Edible Apple reports that Matthias Gansrigler, the developer of Flickery, “decided to email Apple CEO Steve Jobs to see what was up.”

Jobs responded:
We are focusing primarily (though not exclusively) on iPhone OS this year. Maybe next year we will focus primarily on the Mac. Just the normal cycle of things. No hidden meaning here. – Steve Jobs, Apple CEO

Full article here.


  1. I mean, seriously, what more do we need out of 10.6 right now? I’d rather see them focus on the iPhone/iPad for a while and then have them transfer over some of the tech back to the Mac……

  2. The “hidden meaning” is that Apple is confident about the momentum, maturity, and continued steady growth of the Mac platform. iPhone OS is still very young and developing into what Apple wants the platform (which just now includes the iPad) to be. Apple under Steve Jobs is consistently focused like a laser.

  3. People need to relax. Apple announced when Snow Leopard was released that it was going to slow the development of Mac OS X, and likely for the reasons stated by ericdana above: what else needs to be added?

    Sure, other cool new features can be added, but unless a new 3D touch interface is being put in, does Apple really need to keep pushing major upgrades out at 18 month intervals? No. In fact, a slower major OS revision schedule will likely keep future upgrades being very polished and bug-free.

    Heck, even a slower Apple OS development schedule is still half of what Microsoft needs, and Apple actually accomplishes something.

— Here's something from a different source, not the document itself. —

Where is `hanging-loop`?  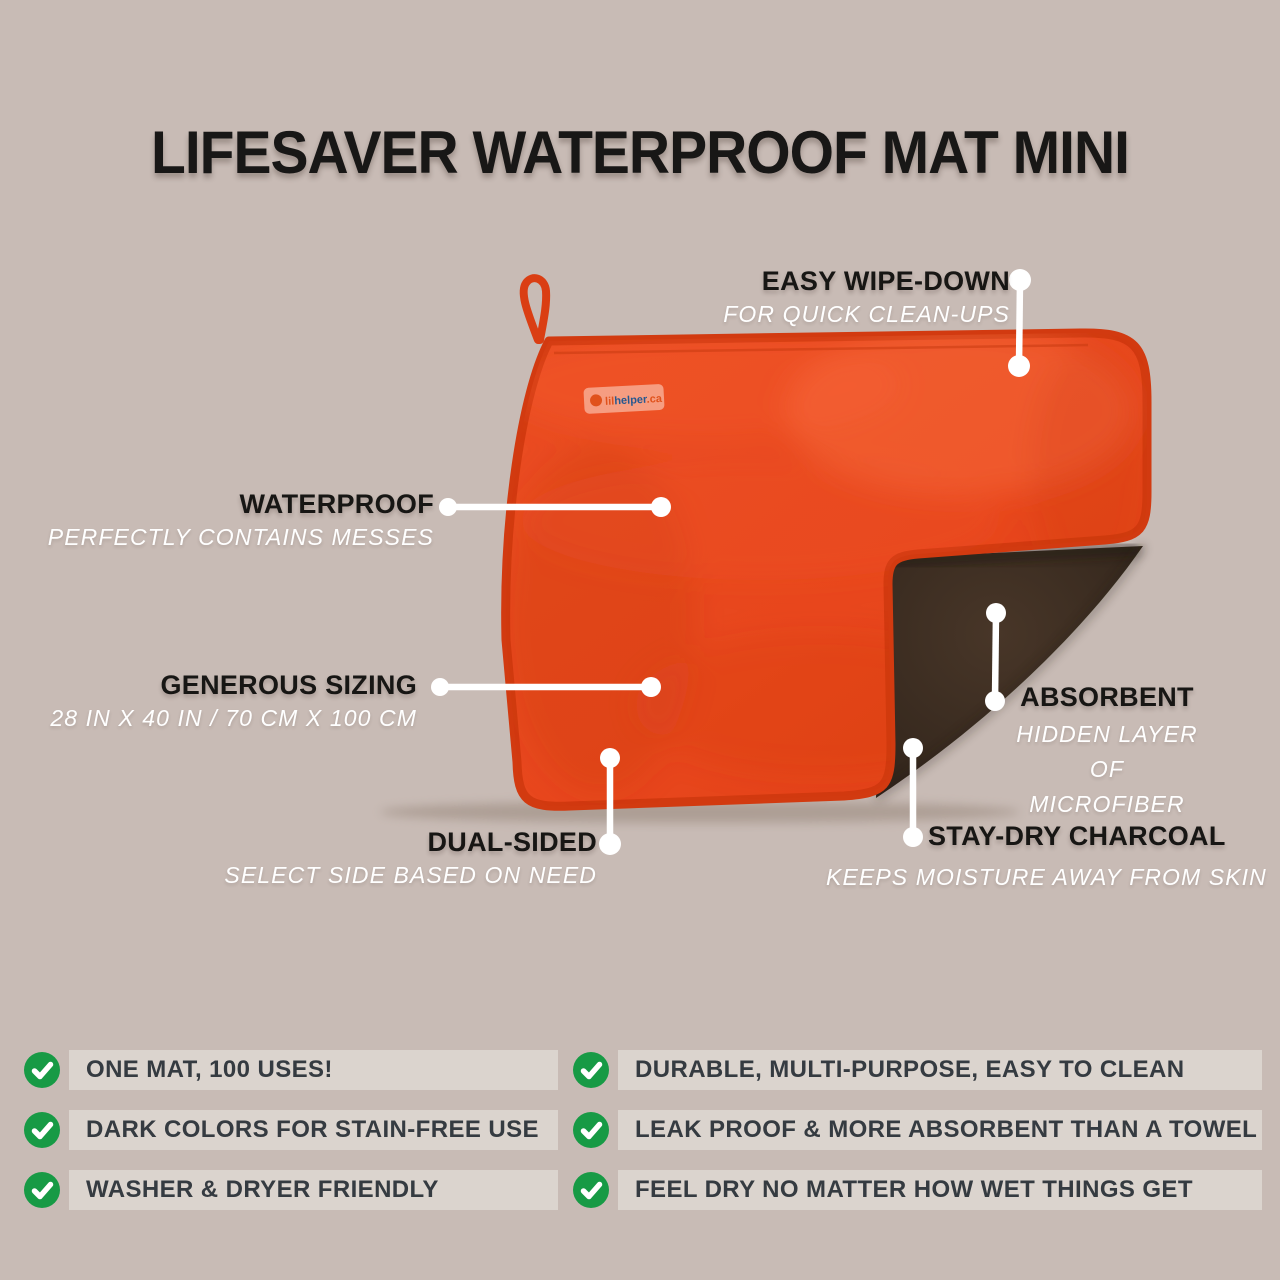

  4. I’m sure that development is going forward on 10.7 (insert name of big cat here), but it’s not far enough along to release to developers. In the meantime, iPhone OS 4.0 is going to be huge, not only because of the prospect of new phones that will harness the full power of the system (multitasking and other aspects), but because of applications for the iPad which is just a few months old. Unlike certain other tech companies (Microsoft, Adobe, etc.), Apple is also able to multitask just like the new iPhone OS will.

  5. Actually, I’m kinda looking forward to it.

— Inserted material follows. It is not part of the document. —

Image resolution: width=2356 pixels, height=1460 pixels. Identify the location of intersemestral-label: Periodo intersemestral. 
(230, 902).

    I’ve wanted to go to some iPhone sessions for the last few years, but there’s either been a session conflict with a Mac session that I should go to or I’ve had to be down in one of the labs harassing DTS guys (Made some money last year when a DTS guy bet me I couldn’t reproduce a bug that I showed him…)

    Of course, the Mac sessions they’ll leave in will probably be the ones I should go to because they’re not applicable to iPhone OS (kernel extensions, launchd, securityd, whatever they’re planning to replace DirectoryServices with, etc.)

  6. @MadMac

    Just because they clearly see mobile as a growing market for the future, doesn’t mean it’s the ONLY market. There is clearly a space for desktops in the home, and especially in the workplace.

    I couldn’t see doing what I do on a mobile device. Not enough screen space, not powerful enough, not expandable enough etc etc.